Thanks again to Open Source Security, inc and Embecosm for their ongoing support for this project.
Milestone Progress
February was a big month for GCC Rust; our previous Google Summer of Code student Arthur Cohen joins us in Embecosm, Germany, working on the compiler full time. With the additional resource, we can split up work and delegate tasks allowing multiple streams of complex work to take place, which frees Philip up to work on Slice’s and bugs in the type system.
Concerning our macro expansion milestone, we have the building blocks in place and support most declarative macros though there are some quirks and bugs to work through still. The remaining time of this milestone will be spent on setting up the builtin macros and fixing bugs.

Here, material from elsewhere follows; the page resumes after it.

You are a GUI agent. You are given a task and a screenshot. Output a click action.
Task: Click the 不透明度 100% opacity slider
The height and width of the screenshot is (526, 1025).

Other than macros, there has been a focus on code cleanup and bug fixing in February, which has been fruitful.
Monthly Community Call
It’s time for our next community call, feel free to join in! 🙂
- Date and Time 4th March 2022 at: 14h00 UTC
- Agenda: https://hackmd.io/KkrXwApIQgWwaUL8fl1Yrg please feel free to add agenda items you wish to see discussed.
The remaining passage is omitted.